Consigne A
Dans le texte sur la formation des grès, reprenez le passage allant de « Le danger de » jusqu'à « en grès (10). » inclus, en renommant « gluten » en « ciment ».

..........

Le danger de l'actualisme, c'est d'en abuser (9) ; ayant noté que l'adhérence des grains sableux dans le grès tendre ordinaire devait être dû à un "gluten particulier" très subtil sur la nature duquel il ne se prononce pas, DE LASSONE remarque de plus l'existence, sur les parois de certains blocs dégagées par l'exploitation, d'un "enduit vitreux très-dur" dû à ce même "suc lapidifique". Cette sorte de "matière vitrée" résistant aux acides, tout comme la propre substance des grès, continuerait selon ce que l'auteur croit avoir vu, à se former à la surface des blocs en place dans leurs "minières", sorte de "végétation des pierres" encore en cours. La "transudation" du fluide d'humectation porteur du "gluten" s'est ici arrêtée et concentrée à la surface libre du bloc, au lieu de diffuser dans le sable en l'agglutinant en grès (10).

..........

Consigne B
Recopiez chaque ligne des enregistrements qui contient la chaîne « width ». La casse compte.

Entrées répertoriées
..........

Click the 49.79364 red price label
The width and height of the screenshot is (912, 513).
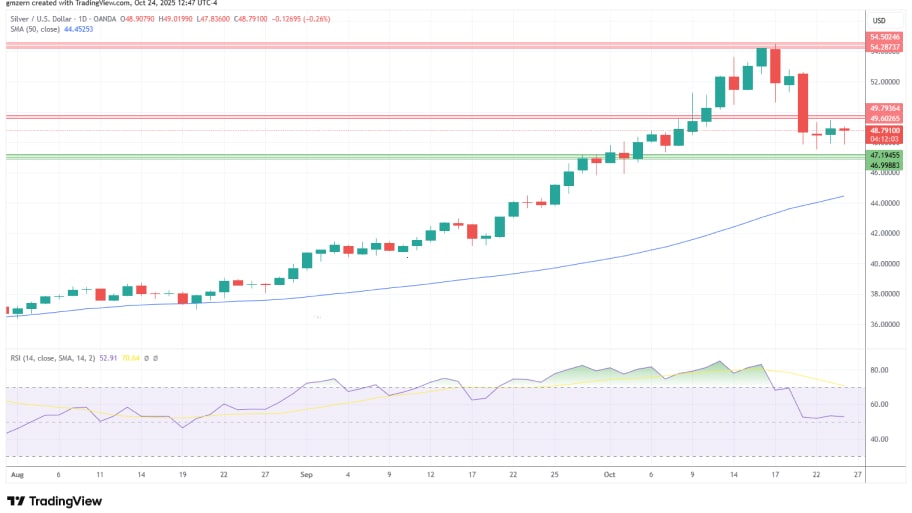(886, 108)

..........

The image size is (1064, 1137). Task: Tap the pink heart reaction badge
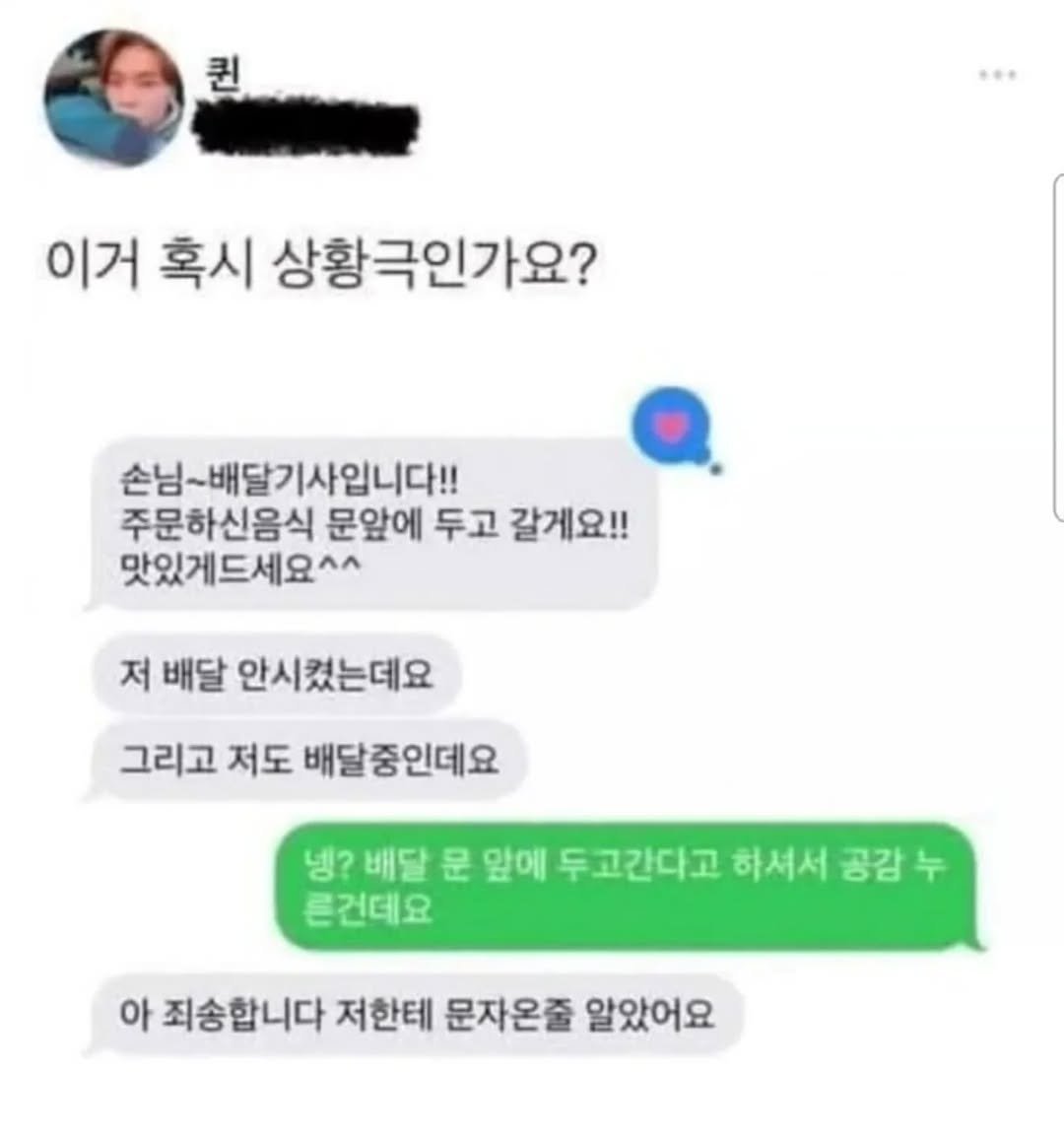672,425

..........

Réponse A
Le danger de l'actualisme, c'est d'en abuser (9) ; ayant noté que l'adhérence des grains sableux dans le grès tendre ordinaire devait être dû à un "ciment particulier" très subtil sur la nature duquel il ne se prononce pas, DE LASSONE remarque de plus l'existence, sur les parois de certains blocs dégagées par l'exploitation, d'un "enduit vitreux très-dur" dû à ce même "suc lapidifique". Cette sorte de "matière vitrée" résistant aux acides, tout comme la propre substance des grès, continuerait selon ce que l'auteur croit avoir vu, à se former à la surface des blocs en place dans leurs "minières", sorte de "végétation des pierres" encore en cours. La "transudation" du fluide d'humectation porteur du "ciment" s'est ici arrêtée et concentrée à la surface libre du bloc, au lieu de diffuser dans le sable en l'agglutinant en grès (10).

Réponse B
The width and height of the screenshot is (912, 513).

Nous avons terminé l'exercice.